● **RECORD SET**
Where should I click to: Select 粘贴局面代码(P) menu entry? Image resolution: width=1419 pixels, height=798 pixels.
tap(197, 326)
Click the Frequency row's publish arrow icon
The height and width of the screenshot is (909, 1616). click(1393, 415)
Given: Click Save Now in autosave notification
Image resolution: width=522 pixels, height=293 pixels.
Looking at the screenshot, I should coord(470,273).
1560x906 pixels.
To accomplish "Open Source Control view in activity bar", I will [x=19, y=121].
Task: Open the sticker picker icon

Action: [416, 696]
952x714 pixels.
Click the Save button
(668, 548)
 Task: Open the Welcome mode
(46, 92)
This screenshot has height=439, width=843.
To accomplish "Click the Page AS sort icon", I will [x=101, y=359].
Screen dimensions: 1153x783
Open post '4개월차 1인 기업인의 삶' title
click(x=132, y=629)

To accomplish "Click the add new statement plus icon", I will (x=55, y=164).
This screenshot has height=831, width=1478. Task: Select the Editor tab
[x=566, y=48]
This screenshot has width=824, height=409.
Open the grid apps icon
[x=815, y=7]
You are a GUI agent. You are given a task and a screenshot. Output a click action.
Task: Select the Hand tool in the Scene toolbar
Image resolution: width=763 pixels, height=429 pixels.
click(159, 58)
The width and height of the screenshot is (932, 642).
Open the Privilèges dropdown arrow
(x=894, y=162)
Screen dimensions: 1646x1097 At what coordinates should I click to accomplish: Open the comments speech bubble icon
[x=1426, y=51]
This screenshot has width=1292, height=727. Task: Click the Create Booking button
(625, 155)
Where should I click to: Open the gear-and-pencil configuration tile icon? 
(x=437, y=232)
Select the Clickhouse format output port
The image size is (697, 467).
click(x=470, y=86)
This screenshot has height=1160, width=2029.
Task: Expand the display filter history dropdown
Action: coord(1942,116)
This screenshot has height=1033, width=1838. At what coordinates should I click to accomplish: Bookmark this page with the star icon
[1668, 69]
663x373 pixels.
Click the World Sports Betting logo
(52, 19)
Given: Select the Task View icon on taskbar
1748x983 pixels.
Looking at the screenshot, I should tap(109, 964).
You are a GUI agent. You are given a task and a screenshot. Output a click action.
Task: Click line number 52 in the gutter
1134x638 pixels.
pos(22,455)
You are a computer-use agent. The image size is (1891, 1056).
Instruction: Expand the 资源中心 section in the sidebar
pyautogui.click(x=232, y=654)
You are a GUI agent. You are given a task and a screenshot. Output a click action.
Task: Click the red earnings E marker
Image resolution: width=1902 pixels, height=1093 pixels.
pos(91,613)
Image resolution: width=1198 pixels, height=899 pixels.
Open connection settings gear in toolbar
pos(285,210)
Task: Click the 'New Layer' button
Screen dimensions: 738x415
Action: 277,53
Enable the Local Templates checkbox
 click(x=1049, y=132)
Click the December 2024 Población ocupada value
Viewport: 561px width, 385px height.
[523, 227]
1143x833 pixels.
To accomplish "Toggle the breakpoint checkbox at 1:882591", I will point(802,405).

● **DESCRIPTION OF THE TASK**
Every record must be transcribed exactly, with no line skipped.

● **RESULT**
Where should I click to: Select 粘贴局面代码(P) menu entry? Image resolution: width=1419 pixels, height=798 pixels.
tap(197, 326)
Click the Frequency row's publish arrow icon
The height and width of the screenshot is (909, 1616). click(1393, 415)
Given: Click Save Now in autosave notification
Image resolution: width=522 pixels, height=293 pixels.
Looking at the screenshot, I should coord(470,273).
1560x906 pixels.
To accomplish "Open Source Control view in activity bar", I will [x=19, y=121].
Task: Open the sticker picker icon

Action: [416, 696]
952x714 pixels.
Click the Save button
(668, 548)
 Task: Open the Welcome mode
(46, 92)
This screenshot has height=439, width=843.
To accomplish "Click the Page AS sort icon", I will [x=101, y=359].
Screen dimensions: 1153x783
Open post '4개월차 1인 기업인의 삶' title
click(x=132, y=629)

To accomplish "Click the add new statement plus icon", I will (x=55, y=164).
This screenshot has height=831, width=1478. Task: Select the Editor tab
[x=566, y=48]
This screenshot has width=824, height=409.
Open the grid apps icon
[x=815, y=7]
You are a GUI agent. You are given a task and a screenshot. Output a click action.
Task: Select the Hand tool in the Scene toolbar
Image resolution: width=763 pixels, height=429 pixels.
click(159, 58)
The width and height of the screenshot is (932, 642).
Open the Privilèges dropdown arrow
(x=894, y=162)
Screen dimensions: 1646x1097 At what coordinates should I click to accomplish: Open the comments speech bubble icon
[x=1426, y=51]
This screenshot has width=1292, height=727. Task: Click the Create Booking button
(625, 155)
Where should I click to: Open the gear-and-pencil configuration tile icon? 
(x=437, y=232)
Select the Clickhouse format output port
The image size is (697, 467).
click(x=470, y=86)
This screenshot has height=1160, width=2029.
Task: Expand the display filter history dropdown
Action: coord(1942,116)
This screenshot has height=1033, width=1838. At what coordinates should I click to accomplish: Bookmark this page with the star icon
[1668, 69]
663x373 pixels.
Click the World Sports Betting logo
(52, 19)
Given: Select the Task View icon on taskbar
1748x983 pixels.
Looking at the screenshot, I should tap(109, 964).
You are a GUI agent. You are given a task and a screenshot. Output a click action.
Task: Click line number 52 in the gutter
1134x638 pixels.
pos(22,455)
You are a computer-use agent. The image size is (1891, 1056).
Instruction: Expand the 资源中心 section in the sidebar
pyautogui.click(x=232, y=654)
You are a GUI agent. You are given a task and a screenshot. Output a click action.
Task: Click the red earnings E marker
Image resolution: width=1902 pixels, height=1093 pixels.
pos(91,613)
Image resolution: width=1198 pixels, height=899 pixels.
Open connection settings gear in toolbar
pos(285,210)
Task: Click the 'New Layer' button
Screen dimensions: 738x415
Action: 277,53
Enable the Local Templates checkbox
 click(x=1049, y=132)
Click the December 2024 Población ocupada value
Viewport: 561px width, 385px height.
[523, 227]
1143x833 pixels.
To accomplish "Toggle the breakpoint checkbox at 1:882591", I will point(802,405).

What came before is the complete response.